El gobierno de Estados Unidos solicitó este lunes 13 de julio de 2026 la imposición de cadena perpetua para Ismael “El Mayo” Zambada, uno de los líderes históricos del narcotráfico en México, además del pago de 15 mil millones de dólares como parte de las sanciones en su contra.
En respuesta a una carta enviada por la defensa del narcotraficante la semana pasada, las autoridades estadounidenses señalaron que no se oponen a que la Corte considere que “El Mayo” cumpla su condena en una prisión que cuente con capacidad para atender sus condiciones médicas. Sin embargo, advirtieron que las opciones propuestas por Zambada no cumplen con los requisitos de seguridad necesarios para un criminal de su perfil.
“El gobierno no se opone a que la Corte considere las condiciones médicas del acusado al formular la recomendación de traslado, pero solicita respetuosamente que considere incluir en cualquier recomendación un reconocimiento de los graves riesgos de seguridad que plantea el acusado”, se lee en el documento oficial.
Este planteamiento abre la puerta a que “El Mayo” sea recluido en un centro penitenciario distinto al que actualmente alberga a Joaquín “El Chapo” Guzmán, su antiguo socio y rival dentro del crimen organizado.
La solicitud de cadena perpetua y la millonaria multa reflejan la continuidad de la estrategia estadounidense para desmantelar las estructuras del narcotráfico mexicano, que desde hace décadas ha generado violencia y corrupción en ambos lados de la frontera.
En un contexto donde el Estado mexicano enfrenta críticas por su manejo de la seguridad y la justicia, la presión internacional sobre figuras como “El Mayo” subraya la importancia de un sistema penitenciario que garantice no solo la justicia, sino también condiciones dignas y seguras para los reclusos, sin perder de vista el impacto social y político de estas decisiones.

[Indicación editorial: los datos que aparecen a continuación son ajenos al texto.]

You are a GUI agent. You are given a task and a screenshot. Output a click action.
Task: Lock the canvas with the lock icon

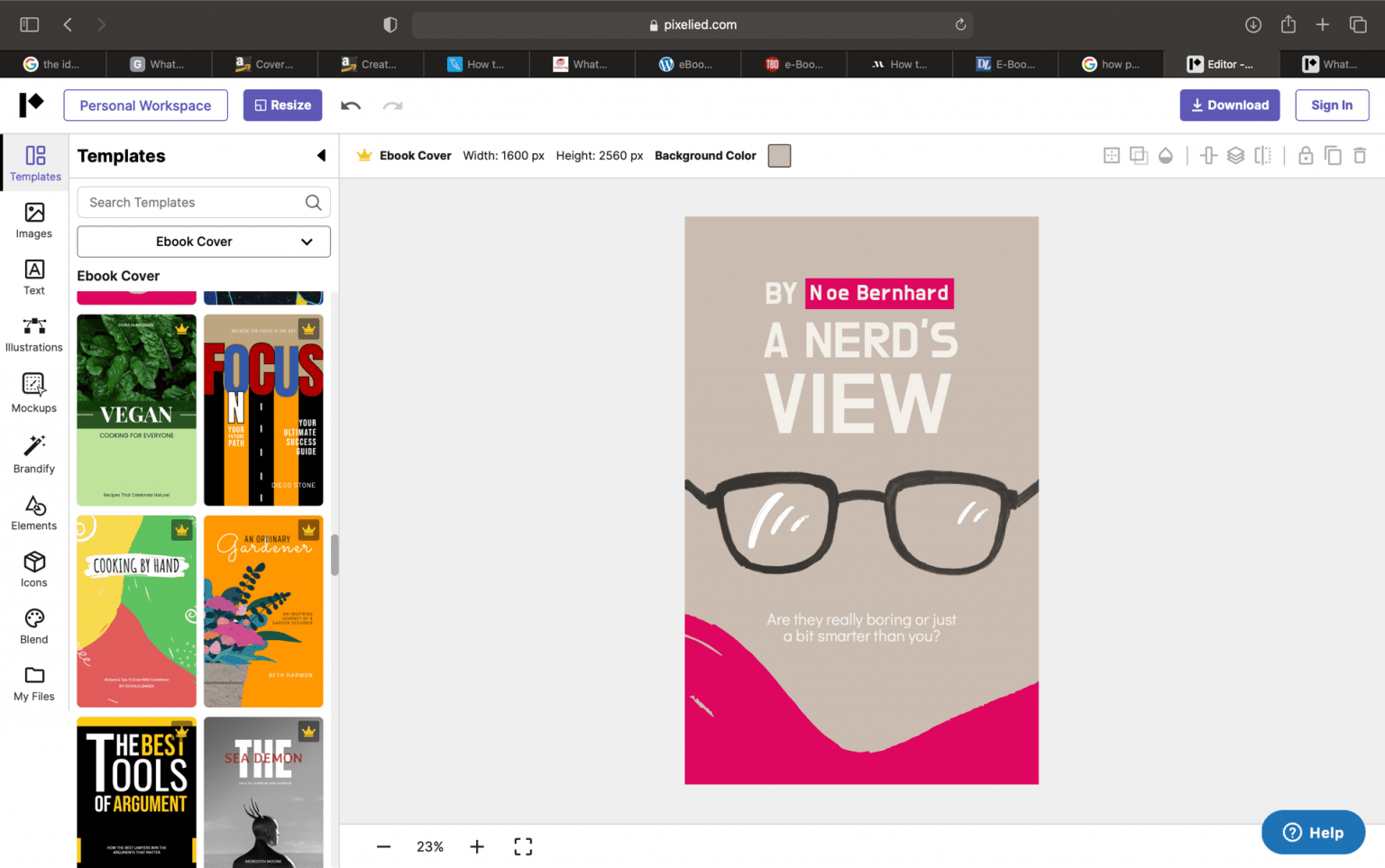1306,155
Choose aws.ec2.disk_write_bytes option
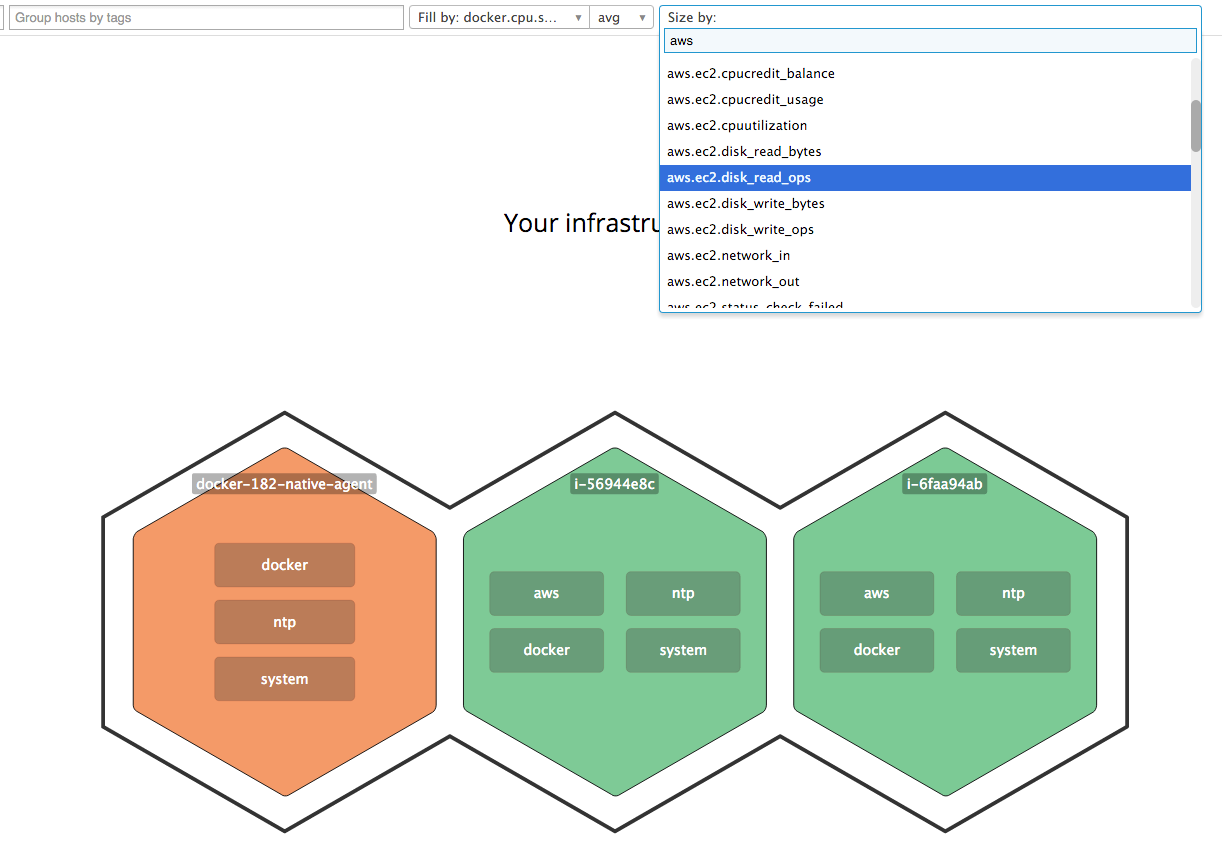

Aunque el debate sobre la prisión y el traslado de narcotraficantes suele centrarse en la seguridad, también es un reflejo de las complejidades del sistema penal y la necesidad de políticas públicas que atiendan la salud y derechos humanos incluso de quienes han cometido crímenes graves.
Este lunes, la postura estadounidense marca un nuevo capítulo en la lucha contra el narcotráfico, con implicaciones directas para la justicia mexicana y la cooperación bilateral en materia de seguridad.